- _WHAT YOU ARE ASKED TO DO_
In the entries below, find the line with "Where should I" and the line with "405x197 pixels."; reproduce those two lines and all lines between them exactly, without pictures.

- _DATA IN THIS EXERCISE_
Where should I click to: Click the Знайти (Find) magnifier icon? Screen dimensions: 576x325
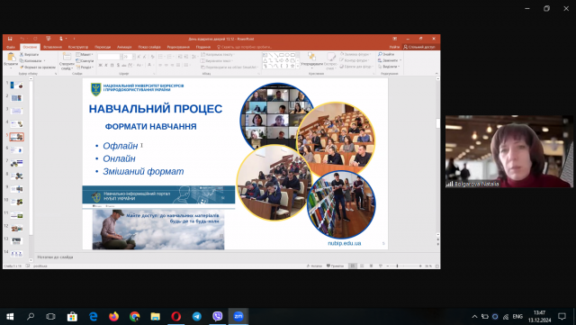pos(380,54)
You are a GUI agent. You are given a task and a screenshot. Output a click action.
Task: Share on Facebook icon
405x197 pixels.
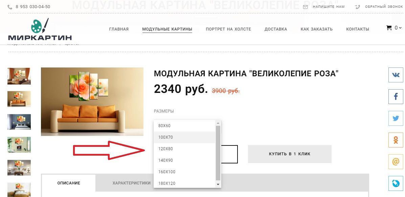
* * *
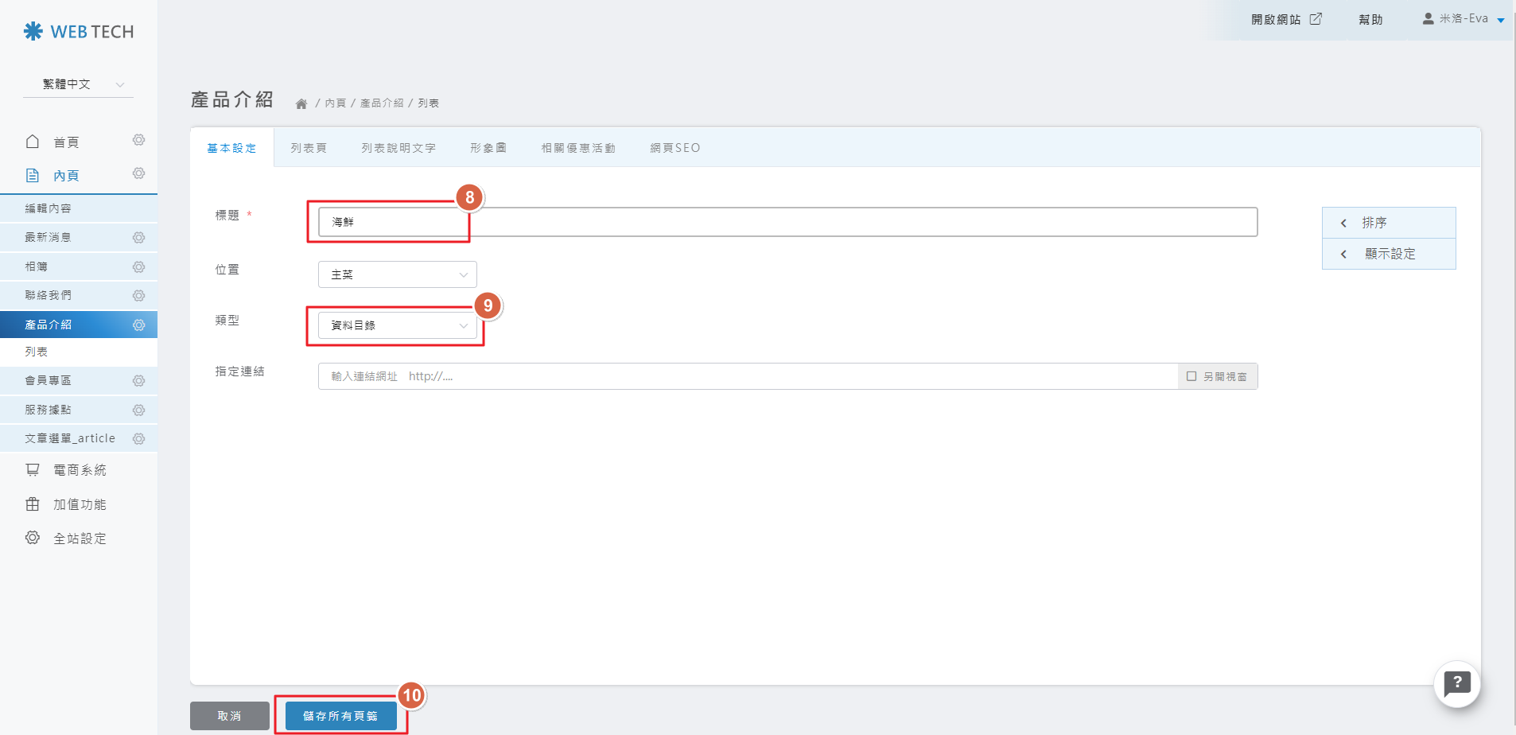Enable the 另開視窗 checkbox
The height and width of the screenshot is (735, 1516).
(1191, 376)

- _SOLUTION TO THIS TASK_
Where should I click to: Click the Знайти (Find) magnifier icon? Screen dimensions: 576x325
pos(380,54)
You are a GUI agent. You are given a task and a screenshot. Output a click action.
Task: Share on Facebook icon
405x197 pixels.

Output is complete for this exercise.